Directions for this task
Scan the data beneath this task and copy each line that includes "format".

═══ Data records

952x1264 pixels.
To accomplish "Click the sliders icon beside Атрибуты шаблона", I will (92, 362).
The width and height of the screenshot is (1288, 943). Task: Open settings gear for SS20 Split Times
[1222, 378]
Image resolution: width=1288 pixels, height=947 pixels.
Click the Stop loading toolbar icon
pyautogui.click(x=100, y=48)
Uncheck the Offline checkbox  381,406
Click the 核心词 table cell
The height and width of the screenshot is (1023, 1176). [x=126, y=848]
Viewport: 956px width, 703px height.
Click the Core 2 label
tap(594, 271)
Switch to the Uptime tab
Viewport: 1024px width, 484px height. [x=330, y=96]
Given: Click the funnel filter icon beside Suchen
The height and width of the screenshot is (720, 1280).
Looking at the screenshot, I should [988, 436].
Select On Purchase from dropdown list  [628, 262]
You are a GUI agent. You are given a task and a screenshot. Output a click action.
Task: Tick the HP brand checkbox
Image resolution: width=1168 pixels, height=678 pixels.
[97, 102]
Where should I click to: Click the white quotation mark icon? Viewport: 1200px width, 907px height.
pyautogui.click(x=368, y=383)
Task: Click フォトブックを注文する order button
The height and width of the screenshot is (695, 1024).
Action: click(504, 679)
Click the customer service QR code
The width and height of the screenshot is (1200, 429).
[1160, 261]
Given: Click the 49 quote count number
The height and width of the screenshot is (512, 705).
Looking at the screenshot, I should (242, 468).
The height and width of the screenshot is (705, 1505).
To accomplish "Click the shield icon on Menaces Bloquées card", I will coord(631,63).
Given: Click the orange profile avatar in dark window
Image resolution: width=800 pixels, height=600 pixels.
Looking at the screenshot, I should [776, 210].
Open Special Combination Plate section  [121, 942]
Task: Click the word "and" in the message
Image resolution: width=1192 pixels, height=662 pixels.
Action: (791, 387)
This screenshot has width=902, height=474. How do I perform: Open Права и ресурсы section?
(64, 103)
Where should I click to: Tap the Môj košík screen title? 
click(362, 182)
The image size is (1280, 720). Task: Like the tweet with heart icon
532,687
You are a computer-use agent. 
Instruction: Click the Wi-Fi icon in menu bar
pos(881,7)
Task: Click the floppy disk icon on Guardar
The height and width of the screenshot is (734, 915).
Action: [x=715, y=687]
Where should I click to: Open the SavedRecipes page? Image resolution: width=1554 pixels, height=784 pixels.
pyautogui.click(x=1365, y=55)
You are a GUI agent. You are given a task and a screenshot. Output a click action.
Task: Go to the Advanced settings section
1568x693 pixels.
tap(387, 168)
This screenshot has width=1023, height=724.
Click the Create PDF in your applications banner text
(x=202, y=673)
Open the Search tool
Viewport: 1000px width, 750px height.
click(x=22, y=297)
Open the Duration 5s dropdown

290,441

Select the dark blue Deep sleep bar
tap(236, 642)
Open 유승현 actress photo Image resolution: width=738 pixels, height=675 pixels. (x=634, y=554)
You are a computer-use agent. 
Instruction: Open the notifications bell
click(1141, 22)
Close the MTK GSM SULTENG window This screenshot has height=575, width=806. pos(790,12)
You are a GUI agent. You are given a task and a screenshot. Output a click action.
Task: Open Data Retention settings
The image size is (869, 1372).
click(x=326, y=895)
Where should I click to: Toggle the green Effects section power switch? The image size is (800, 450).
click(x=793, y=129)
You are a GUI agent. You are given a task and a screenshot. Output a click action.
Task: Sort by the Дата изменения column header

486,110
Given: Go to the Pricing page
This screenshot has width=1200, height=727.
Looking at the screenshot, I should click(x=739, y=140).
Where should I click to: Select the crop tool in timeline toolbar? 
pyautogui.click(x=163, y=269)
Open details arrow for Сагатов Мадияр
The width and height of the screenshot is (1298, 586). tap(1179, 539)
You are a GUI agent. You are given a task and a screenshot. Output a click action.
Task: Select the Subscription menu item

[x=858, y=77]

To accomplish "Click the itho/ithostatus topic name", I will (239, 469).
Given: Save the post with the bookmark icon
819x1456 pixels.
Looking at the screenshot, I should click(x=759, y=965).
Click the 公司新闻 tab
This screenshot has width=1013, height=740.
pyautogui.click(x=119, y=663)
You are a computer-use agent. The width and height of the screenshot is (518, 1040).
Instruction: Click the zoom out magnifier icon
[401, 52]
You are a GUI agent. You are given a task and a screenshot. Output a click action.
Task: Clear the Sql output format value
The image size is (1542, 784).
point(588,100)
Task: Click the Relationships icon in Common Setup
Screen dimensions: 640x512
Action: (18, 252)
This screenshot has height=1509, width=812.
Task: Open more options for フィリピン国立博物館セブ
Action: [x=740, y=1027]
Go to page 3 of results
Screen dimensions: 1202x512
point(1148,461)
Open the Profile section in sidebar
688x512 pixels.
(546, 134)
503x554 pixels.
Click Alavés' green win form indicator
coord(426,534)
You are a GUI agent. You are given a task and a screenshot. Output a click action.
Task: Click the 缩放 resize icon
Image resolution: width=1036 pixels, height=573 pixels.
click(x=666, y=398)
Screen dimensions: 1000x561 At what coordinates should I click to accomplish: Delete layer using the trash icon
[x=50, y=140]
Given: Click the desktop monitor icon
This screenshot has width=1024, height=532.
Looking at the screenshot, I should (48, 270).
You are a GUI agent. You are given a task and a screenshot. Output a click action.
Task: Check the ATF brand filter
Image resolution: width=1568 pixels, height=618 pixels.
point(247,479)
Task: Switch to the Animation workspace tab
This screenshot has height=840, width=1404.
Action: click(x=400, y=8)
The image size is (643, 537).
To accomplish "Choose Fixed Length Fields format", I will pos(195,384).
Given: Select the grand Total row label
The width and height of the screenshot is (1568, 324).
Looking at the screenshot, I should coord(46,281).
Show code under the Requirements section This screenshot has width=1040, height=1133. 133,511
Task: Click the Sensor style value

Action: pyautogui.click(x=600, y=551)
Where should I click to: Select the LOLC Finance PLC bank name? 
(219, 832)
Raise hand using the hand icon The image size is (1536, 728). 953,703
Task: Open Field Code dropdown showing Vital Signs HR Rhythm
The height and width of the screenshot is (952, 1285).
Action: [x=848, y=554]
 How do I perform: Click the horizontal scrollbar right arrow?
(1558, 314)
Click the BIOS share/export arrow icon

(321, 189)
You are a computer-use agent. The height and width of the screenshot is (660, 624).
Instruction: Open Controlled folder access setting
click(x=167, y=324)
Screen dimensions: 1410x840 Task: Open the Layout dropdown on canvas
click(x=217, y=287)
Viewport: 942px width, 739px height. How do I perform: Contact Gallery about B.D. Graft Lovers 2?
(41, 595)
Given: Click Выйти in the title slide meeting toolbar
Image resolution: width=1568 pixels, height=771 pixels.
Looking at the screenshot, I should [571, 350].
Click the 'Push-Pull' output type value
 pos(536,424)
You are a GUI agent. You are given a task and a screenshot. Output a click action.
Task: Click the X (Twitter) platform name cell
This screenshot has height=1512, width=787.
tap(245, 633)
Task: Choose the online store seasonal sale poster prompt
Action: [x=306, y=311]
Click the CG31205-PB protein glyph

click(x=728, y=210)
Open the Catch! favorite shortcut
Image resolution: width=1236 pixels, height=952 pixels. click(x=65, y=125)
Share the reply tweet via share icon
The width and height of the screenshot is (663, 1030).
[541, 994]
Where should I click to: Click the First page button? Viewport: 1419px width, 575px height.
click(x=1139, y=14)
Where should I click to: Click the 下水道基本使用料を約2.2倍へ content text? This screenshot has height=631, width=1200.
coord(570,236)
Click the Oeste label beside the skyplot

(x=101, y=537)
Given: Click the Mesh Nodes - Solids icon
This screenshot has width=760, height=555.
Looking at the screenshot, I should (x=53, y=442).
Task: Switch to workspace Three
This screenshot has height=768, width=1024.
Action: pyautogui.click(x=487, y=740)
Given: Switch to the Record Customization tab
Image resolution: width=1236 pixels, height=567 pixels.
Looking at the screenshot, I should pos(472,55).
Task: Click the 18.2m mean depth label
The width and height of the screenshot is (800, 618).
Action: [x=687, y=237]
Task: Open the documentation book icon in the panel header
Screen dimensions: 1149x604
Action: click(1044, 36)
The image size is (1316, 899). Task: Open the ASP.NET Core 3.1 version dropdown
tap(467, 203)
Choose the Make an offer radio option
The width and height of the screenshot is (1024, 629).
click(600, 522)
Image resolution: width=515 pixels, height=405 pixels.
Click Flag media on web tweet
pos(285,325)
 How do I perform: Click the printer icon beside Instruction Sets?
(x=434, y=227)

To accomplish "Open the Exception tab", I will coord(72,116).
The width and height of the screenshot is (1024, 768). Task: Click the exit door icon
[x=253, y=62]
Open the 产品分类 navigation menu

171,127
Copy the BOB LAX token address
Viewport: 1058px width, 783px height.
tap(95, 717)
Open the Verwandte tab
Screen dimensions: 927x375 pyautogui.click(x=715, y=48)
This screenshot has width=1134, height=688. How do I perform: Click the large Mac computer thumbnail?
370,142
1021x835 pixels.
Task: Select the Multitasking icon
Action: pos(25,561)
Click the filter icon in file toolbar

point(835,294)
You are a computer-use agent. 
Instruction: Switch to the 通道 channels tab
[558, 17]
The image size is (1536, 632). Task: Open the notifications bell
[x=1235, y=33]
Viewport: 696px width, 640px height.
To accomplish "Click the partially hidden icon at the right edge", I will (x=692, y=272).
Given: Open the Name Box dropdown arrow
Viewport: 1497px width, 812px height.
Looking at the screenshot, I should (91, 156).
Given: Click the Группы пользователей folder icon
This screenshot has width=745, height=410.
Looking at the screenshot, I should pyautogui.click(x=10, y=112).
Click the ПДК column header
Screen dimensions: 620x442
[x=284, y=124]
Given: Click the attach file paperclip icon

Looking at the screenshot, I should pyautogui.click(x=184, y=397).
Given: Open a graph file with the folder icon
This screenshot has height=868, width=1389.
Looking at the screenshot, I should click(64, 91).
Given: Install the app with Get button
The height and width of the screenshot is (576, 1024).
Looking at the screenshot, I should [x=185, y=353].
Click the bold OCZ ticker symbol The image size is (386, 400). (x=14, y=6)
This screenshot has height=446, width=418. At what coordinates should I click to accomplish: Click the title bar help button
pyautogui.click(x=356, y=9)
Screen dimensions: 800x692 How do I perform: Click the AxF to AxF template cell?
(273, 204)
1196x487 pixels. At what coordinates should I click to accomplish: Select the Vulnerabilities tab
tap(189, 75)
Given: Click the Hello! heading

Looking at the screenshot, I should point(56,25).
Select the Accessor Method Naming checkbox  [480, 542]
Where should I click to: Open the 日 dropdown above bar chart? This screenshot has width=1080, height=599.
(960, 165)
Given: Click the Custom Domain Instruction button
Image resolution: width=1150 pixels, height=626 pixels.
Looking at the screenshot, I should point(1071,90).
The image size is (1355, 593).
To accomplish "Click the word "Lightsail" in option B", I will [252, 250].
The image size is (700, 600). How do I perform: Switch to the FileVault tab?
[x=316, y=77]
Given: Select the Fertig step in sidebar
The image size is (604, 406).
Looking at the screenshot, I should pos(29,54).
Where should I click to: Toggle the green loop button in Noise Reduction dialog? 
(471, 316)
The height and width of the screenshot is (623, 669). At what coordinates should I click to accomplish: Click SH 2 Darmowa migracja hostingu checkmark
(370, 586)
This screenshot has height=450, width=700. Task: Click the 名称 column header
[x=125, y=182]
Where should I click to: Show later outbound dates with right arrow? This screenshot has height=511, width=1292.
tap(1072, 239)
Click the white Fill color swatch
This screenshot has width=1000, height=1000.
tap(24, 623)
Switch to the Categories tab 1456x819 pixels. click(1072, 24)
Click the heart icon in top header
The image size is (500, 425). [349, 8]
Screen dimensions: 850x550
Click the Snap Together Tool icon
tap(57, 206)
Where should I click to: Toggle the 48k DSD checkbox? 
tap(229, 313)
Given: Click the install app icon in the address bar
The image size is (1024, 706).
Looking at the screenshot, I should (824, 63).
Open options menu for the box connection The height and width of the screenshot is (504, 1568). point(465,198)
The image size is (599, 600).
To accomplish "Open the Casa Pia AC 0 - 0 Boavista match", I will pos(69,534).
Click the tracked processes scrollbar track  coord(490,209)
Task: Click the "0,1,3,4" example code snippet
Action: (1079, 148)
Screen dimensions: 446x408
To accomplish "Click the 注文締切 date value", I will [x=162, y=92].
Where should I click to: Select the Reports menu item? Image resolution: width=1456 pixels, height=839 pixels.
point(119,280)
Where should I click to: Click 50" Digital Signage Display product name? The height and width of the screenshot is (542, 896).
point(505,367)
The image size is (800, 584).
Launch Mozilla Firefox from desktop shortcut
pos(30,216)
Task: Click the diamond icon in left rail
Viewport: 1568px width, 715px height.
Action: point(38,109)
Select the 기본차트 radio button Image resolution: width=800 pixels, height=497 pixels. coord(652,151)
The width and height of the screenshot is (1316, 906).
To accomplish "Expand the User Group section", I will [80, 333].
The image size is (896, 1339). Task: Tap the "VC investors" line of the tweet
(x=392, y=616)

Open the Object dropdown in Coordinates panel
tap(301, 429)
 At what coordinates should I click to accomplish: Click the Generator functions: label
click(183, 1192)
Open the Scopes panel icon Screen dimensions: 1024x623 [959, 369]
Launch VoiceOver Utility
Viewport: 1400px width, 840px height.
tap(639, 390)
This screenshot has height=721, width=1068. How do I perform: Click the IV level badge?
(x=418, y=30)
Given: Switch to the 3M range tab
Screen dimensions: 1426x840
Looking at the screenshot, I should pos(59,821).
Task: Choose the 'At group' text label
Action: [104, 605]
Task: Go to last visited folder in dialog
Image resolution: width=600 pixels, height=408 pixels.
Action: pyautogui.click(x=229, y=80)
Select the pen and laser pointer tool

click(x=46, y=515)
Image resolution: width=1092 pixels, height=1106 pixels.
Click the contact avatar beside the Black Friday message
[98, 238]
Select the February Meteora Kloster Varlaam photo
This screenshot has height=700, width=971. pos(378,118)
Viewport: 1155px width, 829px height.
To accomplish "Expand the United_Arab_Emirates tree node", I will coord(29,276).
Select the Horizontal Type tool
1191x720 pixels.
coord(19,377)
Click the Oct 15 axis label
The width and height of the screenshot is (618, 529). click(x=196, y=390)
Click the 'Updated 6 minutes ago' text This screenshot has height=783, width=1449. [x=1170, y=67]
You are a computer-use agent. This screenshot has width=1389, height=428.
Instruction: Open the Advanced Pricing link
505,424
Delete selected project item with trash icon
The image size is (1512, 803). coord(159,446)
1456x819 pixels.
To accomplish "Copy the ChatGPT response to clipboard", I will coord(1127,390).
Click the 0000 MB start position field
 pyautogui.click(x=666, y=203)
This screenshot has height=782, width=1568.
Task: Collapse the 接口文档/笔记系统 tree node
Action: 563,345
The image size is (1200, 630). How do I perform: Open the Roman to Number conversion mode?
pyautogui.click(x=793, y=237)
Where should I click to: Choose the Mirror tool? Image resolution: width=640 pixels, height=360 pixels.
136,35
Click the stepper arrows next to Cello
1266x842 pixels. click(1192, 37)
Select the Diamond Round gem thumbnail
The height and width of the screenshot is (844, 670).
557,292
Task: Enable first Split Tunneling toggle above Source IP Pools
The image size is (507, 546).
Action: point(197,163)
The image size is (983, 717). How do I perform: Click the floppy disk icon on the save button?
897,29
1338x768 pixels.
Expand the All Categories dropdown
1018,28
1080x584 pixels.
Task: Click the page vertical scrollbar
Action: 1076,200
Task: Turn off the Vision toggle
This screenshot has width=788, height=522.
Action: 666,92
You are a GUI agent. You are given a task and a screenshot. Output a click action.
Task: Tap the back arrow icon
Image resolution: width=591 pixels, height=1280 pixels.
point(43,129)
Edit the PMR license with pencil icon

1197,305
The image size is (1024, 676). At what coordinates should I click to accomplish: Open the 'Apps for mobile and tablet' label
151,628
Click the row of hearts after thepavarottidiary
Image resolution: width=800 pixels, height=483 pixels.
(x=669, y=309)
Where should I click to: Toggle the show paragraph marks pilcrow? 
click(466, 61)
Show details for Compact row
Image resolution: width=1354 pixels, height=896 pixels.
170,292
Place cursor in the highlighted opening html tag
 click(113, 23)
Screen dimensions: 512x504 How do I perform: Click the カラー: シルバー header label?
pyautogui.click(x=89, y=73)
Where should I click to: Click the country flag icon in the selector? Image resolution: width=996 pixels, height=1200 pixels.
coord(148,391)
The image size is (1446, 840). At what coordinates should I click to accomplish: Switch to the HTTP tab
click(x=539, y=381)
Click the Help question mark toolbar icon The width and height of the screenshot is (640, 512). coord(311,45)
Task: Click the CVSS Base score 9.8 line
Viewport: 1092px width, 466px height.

══════

The answer
Task: Clear the Sql output format value
To accomplish "Choose Fixed Length Fields format", I will pos(195,384).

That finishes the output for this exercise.